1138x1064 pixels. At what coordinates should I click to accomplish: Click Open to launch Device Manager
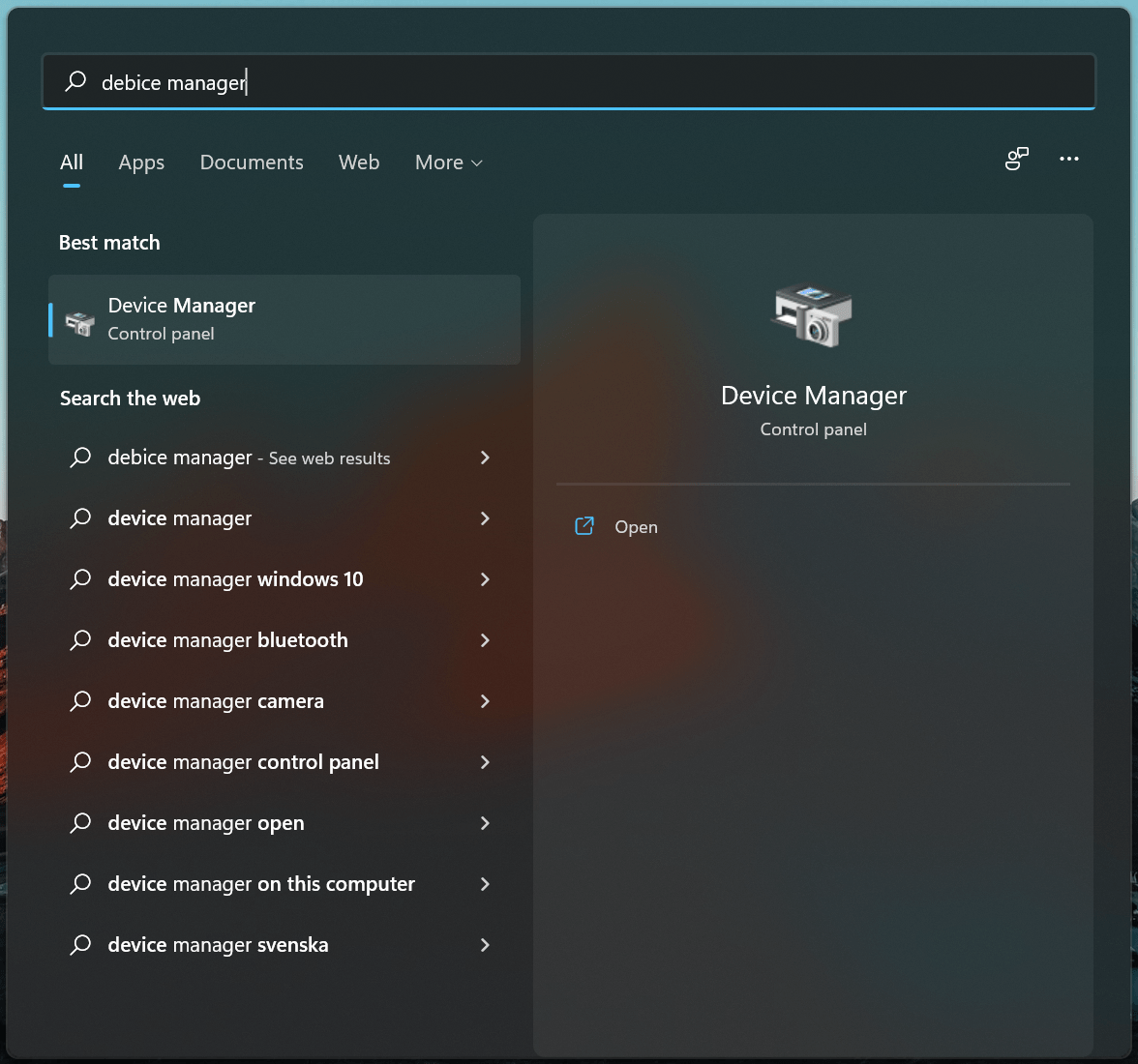click(x=636, y=526)
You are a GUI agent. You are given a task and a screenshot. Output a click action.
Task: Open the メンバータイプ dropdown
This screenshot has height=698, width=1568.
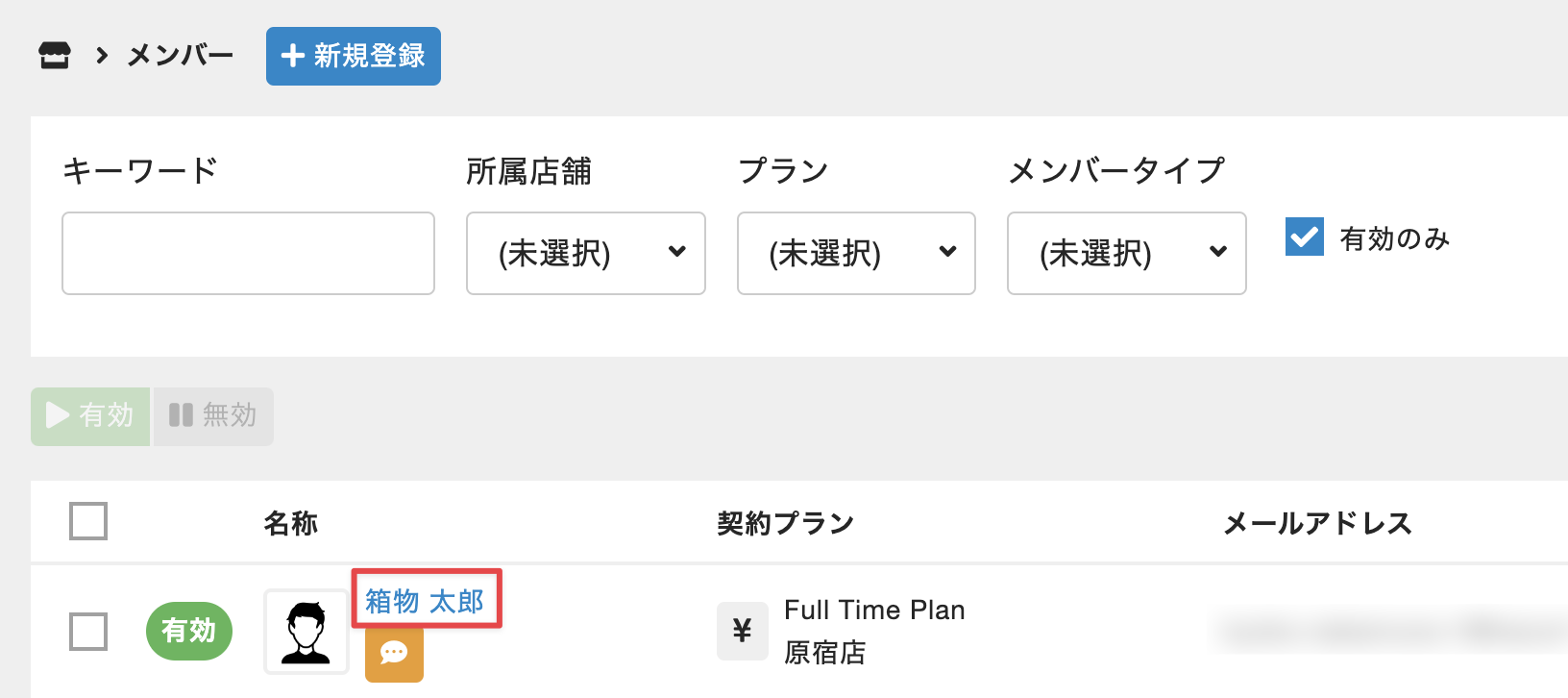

================================

## Task to carry out
The required output is a copy of each line in the records where the string "screenshot" occurs.

## Response area
You are a GUI agent. You are given a task and a screenshot. Output a click action.
This screenshot has height=698, width=1568.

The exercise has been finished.